(SUPPLIED DATA Opens)

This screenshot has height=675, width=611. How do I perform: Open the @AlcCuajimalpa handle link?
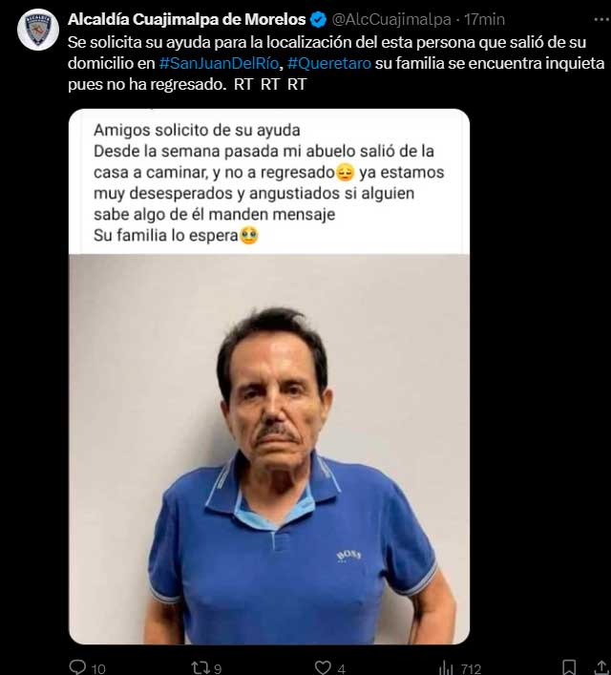[391, 20]
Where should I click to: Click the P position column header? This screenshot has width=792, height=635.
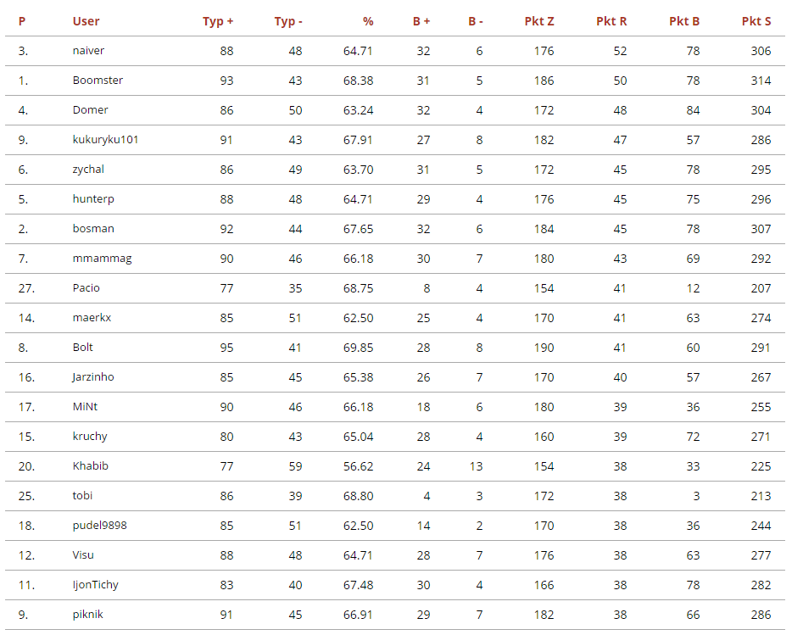tap(22, 21)
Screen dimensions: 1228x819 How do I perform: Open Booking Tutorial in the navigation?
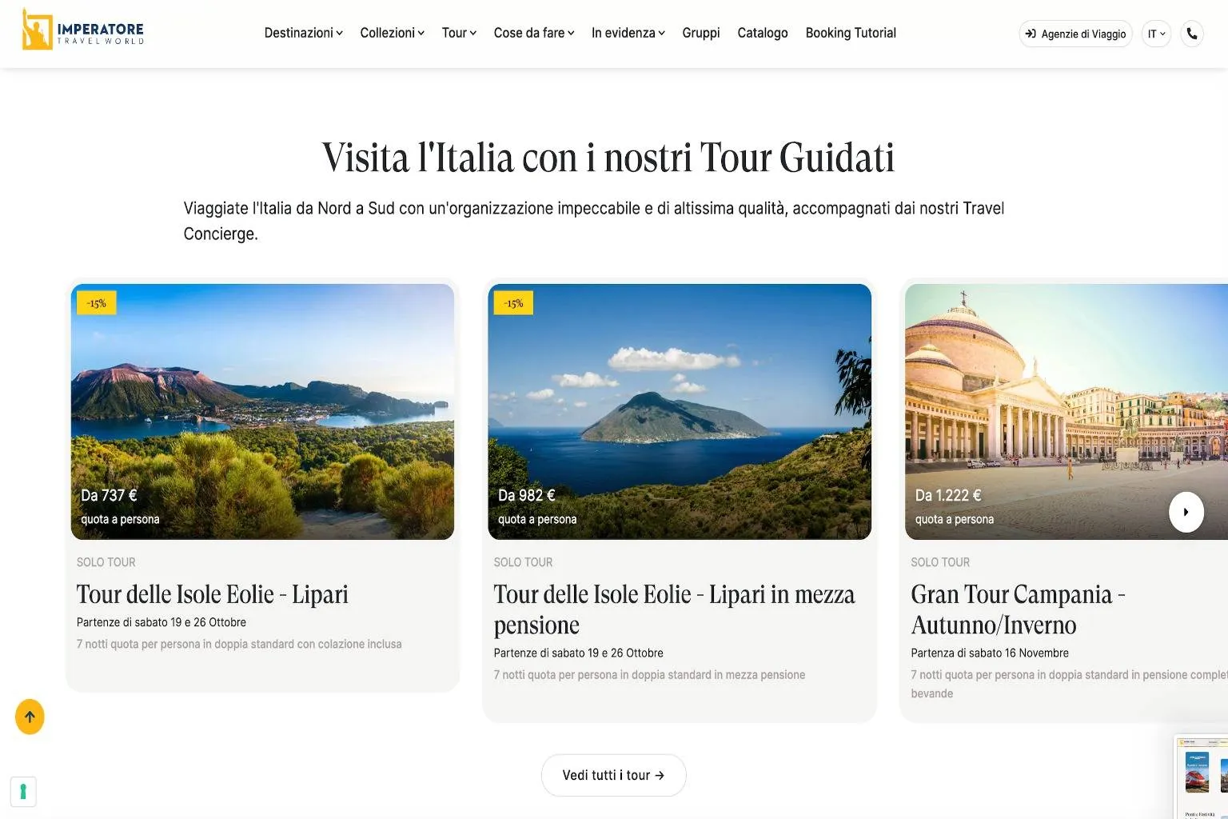click(x=851, y=33)
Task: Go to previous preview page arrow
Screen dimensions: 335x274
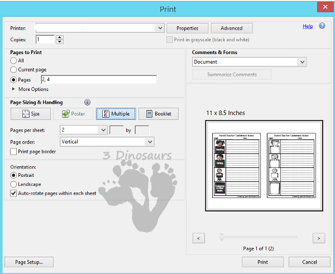Action: point(198,238)
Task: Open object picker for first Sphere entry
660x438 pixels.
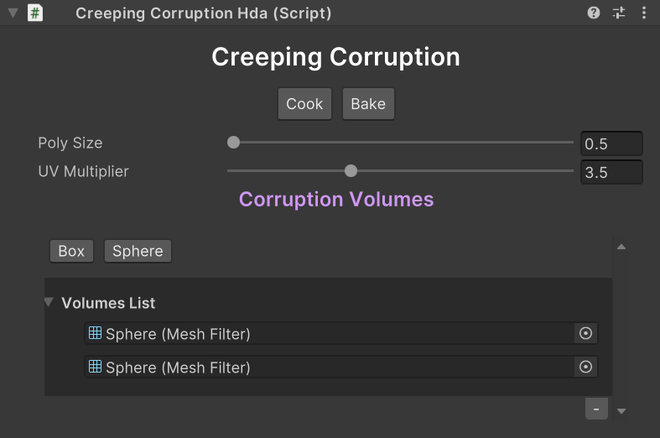Action: pos(586,334)
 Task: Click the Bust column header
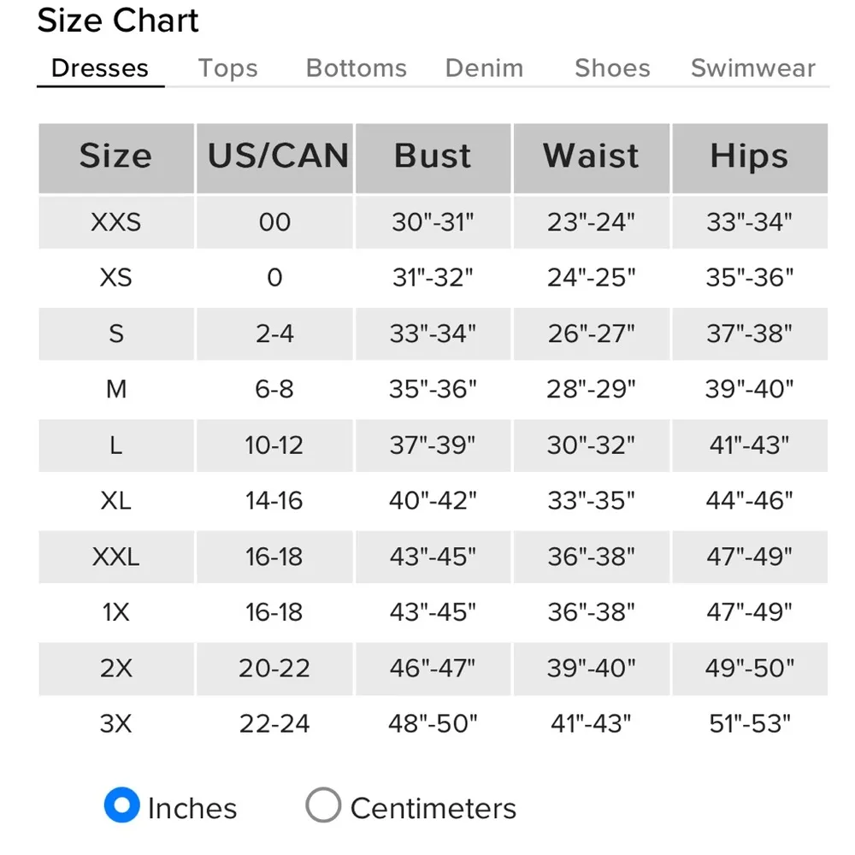[433, 156]

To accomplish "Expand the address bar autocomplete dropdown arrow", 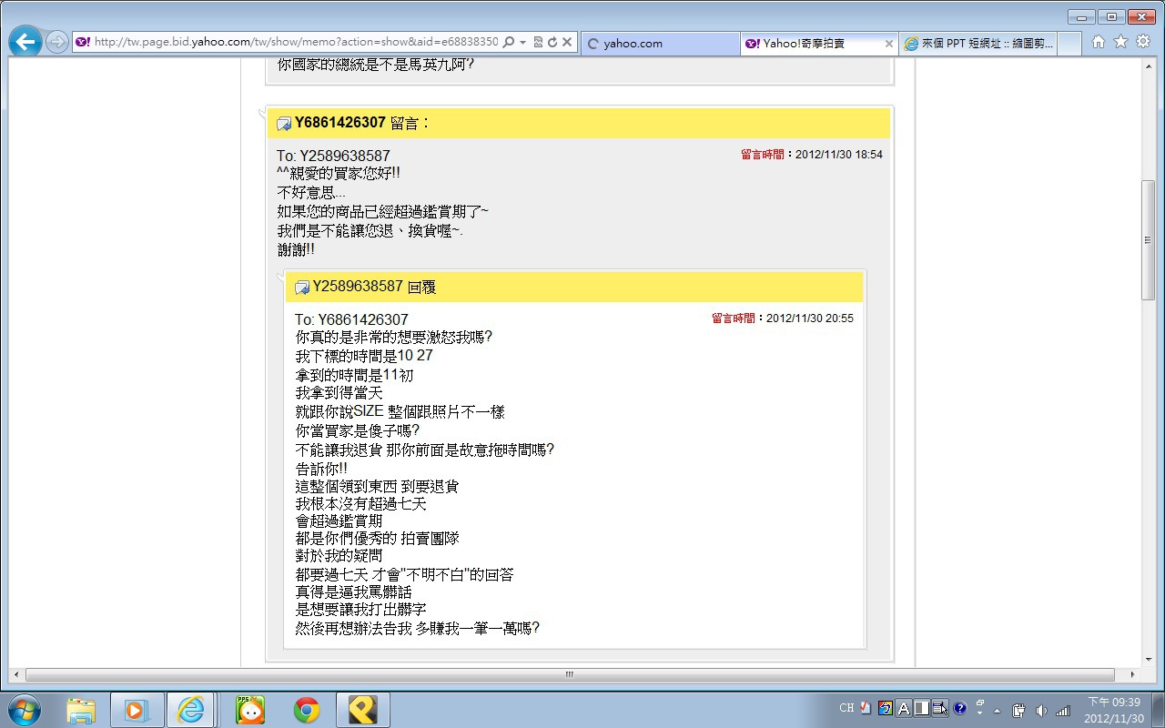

(SUPPLIED DATA Closes)

# EXERCISE INSTRUCTIONS
Once the pictures are set aside, repeat the data above exactly.

# RESPONSE AREA
This screenshot has height=675, width=611. How do I perform: Open the @AlcCuajimalpa handle link?
[391, 20]
Where should I click to: Click the P position column header? This screenshot has width=792, height=635.
tap(22, 21)
Screen dimensions: 1228x819 How do I perform: Open Booking Tutorial in the navigation?
click(x=851, y=33)
Task: Go to previous preview page arrow
Screen dimensions: 335x274
Action: point(198,238)
Task: Open object picker for first Sphere entry
660x438 pixels.
Action: pos(586,334)
 Task: Click the Bust column header
[433, 156]

To accomplish "Expand the address bar autocomplete dropdown arrow", 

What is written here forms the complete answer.